§ **EXERCISE DIRECTIONS**
For the records below, output every line from the one holding "Task: Click the Обновить link" through the final line, unaltered, and no other lines.

§ **PROVIDED RECORDS**
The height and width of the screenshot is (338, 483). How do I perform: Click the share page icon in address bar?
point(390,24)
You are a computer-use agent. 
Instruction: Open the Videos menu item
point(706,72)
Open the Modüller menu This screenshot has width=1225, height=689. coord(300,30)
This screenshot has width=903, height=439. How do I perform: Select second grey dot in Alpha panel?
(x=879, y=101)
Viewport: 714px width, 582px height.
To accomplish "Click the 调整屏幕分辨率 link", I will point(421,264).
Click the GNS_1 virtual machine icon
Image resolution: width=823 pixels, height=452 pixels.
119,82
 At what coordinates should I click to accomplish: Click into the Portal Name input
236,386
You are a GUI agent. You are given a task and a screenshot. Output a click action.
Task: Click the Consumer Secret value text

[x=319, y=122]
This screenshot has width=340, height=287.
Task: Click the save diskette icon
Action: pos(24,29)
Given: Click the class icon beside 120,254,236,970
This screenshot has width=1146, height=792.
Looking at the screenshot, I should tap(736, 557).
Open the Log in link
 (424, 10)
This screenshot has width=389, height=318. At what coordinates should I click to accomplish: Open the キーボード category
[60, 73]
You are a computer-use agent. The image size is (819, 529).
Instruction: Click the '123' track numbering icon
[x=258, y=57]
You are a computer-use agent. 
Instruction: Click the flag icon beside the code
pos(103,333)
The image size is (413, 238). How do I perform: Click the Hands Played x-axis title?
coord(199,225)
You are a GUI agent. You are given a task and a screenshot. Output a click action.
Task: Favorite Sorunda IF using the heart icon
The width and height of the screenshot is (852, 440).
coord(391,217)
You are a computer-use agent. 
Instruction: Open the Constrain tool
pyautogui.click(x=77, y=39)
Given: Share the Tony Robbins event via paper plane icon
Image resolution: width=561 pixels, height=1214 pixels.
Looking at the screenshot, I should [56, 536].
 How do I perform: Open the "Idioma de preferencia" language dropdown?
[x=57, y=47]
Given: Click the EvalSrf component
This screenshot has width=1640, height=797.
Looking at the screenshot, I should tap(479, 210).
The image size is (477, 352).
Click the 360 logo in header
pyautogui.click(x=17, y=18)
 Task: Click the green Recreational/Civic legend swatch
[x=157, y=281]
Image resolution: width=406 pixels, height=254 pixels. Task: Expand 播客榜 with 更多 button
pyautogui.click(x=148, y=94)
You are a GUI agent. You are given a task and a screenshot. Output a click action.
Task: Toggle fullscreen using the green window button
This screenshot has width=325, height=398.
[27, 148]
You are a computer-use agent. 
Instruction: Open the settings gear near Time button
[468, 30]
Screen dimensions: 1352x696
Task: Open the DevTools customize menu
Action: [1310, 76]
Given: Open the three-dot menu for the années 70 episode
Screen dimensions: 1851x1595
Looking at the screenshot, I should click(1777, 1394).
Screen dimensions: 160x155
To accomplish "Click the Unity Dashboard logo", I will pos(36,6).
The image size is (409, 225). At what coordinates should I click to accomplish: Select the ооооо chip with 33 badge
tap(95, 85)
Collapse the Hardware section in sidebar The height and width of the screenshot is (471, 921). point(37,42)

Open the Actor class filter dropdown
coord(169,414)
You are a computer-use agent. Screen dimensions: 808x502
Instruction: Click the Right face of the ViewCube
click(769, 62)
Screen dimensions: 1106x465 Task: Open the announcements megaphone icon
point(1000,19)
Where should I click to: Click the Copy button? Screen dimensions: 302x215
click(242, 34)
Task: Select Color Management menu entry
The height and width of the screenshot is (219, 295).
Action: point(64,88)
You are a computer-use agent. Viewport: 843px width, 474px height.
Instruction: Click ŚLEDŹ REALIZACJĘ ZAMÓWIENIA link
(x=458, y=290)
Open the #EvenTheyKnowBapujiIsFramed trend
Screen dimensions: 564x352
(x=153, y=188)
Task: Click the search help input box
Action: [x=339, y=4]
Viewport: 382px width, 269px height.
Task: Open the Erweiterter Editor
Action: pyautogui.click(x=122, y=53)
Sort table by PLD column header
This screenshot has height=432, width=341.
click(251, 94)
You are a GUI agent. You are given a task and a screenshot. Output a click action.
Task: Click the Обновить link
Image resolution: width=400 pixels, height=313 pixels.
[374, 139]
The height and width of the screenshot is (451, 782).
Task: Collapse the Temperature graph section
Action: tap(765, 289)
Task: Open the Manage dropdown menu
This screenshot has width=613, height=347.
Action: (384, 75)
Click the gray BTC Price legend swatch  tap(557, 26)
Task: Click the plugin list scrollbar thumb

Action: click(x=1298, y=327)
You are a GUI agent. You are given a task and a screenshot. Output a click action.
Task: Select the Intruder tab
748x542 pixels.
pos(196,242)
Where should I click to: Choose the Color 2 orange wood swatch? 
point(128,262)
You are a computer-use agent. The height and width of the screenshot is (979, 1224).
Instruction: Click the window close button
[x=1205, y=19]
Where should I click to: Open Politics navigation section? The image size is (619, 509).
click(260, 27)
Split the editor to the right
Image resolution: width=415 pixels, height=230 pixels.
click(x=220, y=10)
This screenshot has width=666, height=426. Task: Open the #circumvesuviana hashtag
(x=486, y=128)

§ **REPLY TO THE TASK**
Task: Click the Обновить link
Image resolution: width=400 pixels, height=313 pixels.
[374, 139]
The height and width of the screenshot is (451, 782).
Task: Collapse the Temperature graph section
Action: tap(765, 289)
Task: Open the Manage dropdown menu
This screenshot has width=613, height=347.
Action: (384, 75)
Click the gray BTC Price legend swatch  tap(557, 26)
Task: Click the plugin list scrollbar thumb

Action: click(x=1298, y=327)
You are a GUI agent. You are given a task and a screenshot. Output a click action.
Task: Select the Intruder tab
748x542 pixels.
pos(196,242)
Where should I click to: Choose the Color 2 orange wood swatch? 
point(128,262)
You are a computer-use agent. The height and width of the screenshot is (979, 1224).
Instruction: Click the window close button
[x=1205, y=19]
Where should I click to: Open Politics navigation section? The image size is (619, 509).
click(260, 27)
Split the editor to the right
Image resolution: width=415 pixels, height=230 pixels.
click(x=220, y=10)
This screenshot has width=666, height=426. Task: Open the #circumvesuviana hashtag
(x=486, y=128)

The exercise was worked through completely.